In Portrait Adhered IMG No. 69, Marimutu’s eyes stare intensely outward as the right side of her face is cloaked in shadow. Her brow is furrowed and her head is slightly tilted to her right, indicating frustration. Strangely, her mouth has been replaced by the closed lips of another person, as if to show she has been silenced or misrepresented. Placed behind her face and taped neatly into the background, we see an image of a brick wall with tall, weed-like plants growing in front of it, perhaps alluding to the time that has passed since her voice was silenced.
The strength of Rebecca Marimutu’s work is her skill of layering multiple portrait images and her manipulated facial features to subtly suggest what she is thinking or feeling.
Tracy Morgan creates colorful, expressive, floral paintings and bespoke installations inspired by her elaborate still-lifes, constructed from flowers, plant-life, and brightly colored or patterned objects she finds in her neighborhood or on her travels. Her flowers function as “actors” on her canvas, providing her with a vehicle to paint a variety of complex thoughts and emotions hidden in plain sight. Part conceptual, Morgan’s work comments on the multitude of tumultuous current events that are grounded in her activist spirit; some deeply personal — including queer and woman’s rights —- others empathetic towards her Brooklyn community, civil rights, and the environment. For Morgan, each painting and installation is an invitation to explore her inner thoughts all organized into unassuming bouquets.
In Untitled (Dark canvas with flowers) bright-hued blooms radiate upward and outward, grounded in a dark composition. Here Morgan incorporated a variety of different summer flowers, each in various states of abstraction from painterly to implied (as they appear as patches of color). Every area or vignette of the canvas represents a separate thought, feeling, or experience as the artist navigated through a difficult period in her life. At the bottom right of the canvas, a lavender colored dahlia is bent mid-stem, drooping downwards, slowly releasing its petals, this recalls how a close friend slowly died from terminal cancer.
Morgan’s installation, The Boom, and booth design further immerses us into a Primavera-mindset. Her installation totem incorporates found-objects, live and dried flower bouquets, and hand-knit sessile vases tucked into niches. As a whole, this conceptual artwork is a larger commentary on the ephemeral and fragile nature of housing in historic neighborhoods like Greenpoint in New York City. Additionally, the walls and floor were crafted by the artist to emphasize the theme.
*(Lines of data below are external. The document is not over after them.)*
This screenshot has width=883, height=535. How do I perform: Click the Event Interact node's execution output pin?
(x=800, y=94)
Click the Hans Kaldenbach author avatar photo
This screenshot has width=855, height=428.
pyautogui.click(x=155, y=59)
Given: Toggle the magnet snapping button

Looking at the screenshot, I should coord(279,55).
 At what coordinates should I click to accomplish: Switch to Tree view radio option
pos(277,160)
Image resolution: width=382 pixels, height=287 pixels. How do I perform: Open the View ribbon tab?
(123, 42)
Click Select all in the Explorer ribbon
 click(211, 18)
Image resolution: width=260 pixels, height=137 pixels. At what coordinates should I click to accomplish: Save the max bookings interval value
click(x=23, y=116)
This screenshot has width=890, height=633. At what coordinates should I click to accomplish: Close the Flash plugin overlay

The wallpaper panels of a zoomed-in image of painted flowers highlighting the woven linen (from her large painting) are a reference to both the numerous flora found in Botticelli’s work, as well as to the theory that his painting was inspired by Renaissance tapestries, which were typically woven by unknown women artists.
The strength of Tracy Morgan’s work is the deep empathy and thought she incorporates into every detail of her work from color choice, to upcycling objects, to placement on canvas.
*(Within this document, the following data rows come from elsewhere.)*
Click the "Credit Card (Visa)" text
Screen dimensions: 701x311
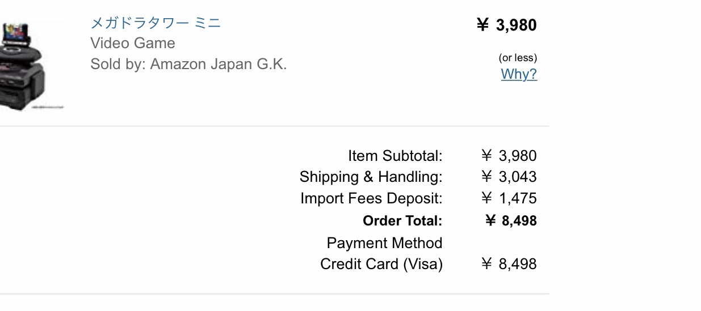pos(381,265)
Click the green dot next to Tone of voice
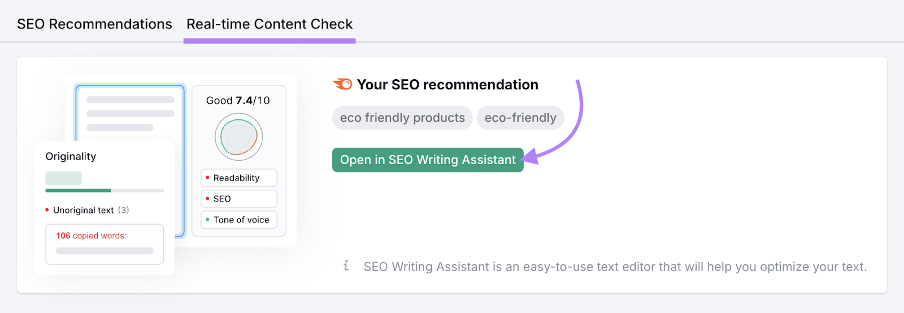The image size is (904, 313). point(207,220)
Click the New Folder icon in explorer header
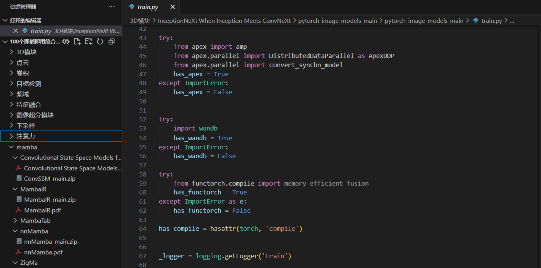Screen dimensions: 541x268 (x=89, y=42)
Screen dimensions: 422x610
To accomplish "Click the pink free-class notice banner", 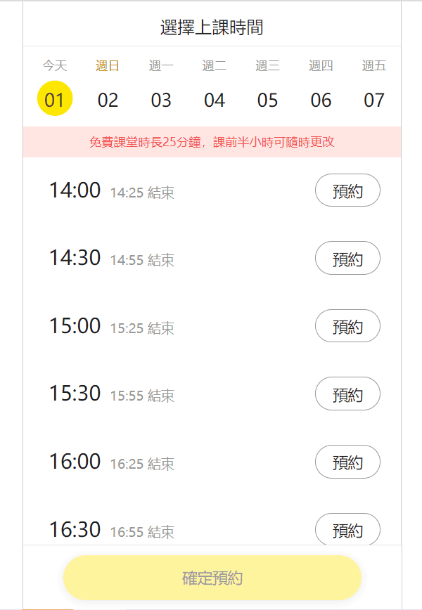I will point(212,142).
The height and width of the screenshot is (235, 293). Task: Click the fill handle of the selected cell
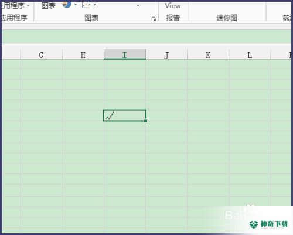click(146, 121)
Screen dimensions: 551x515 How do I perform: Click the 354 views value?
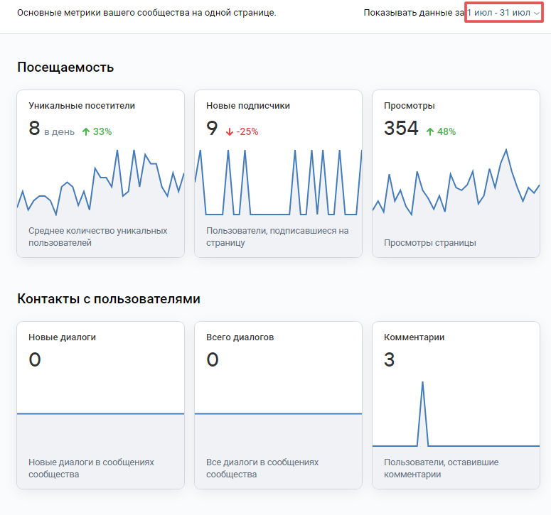tap(401, 128)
When viewed together, and in the context of NAKED LUNCH, the artworks in Contemporary Vignettes encourage conversations of larger, more inclusive themes in the art historical canon, while pushing the boundaries of two classic genres —self-portraiture and still-life— into the 21st century with a nod to a 15th century masterpiece.
Contemporary Vignettes is curated by Ashley Ouderkirk, and will be on view in Booth 1118 at 625 Madison Avenue in New York City from September 8th to 12th. On September 7th, a Press + Collector Preview will be held from 11am to 5pm, followed by a VIP Opening Night reception from 5pm to 8pm.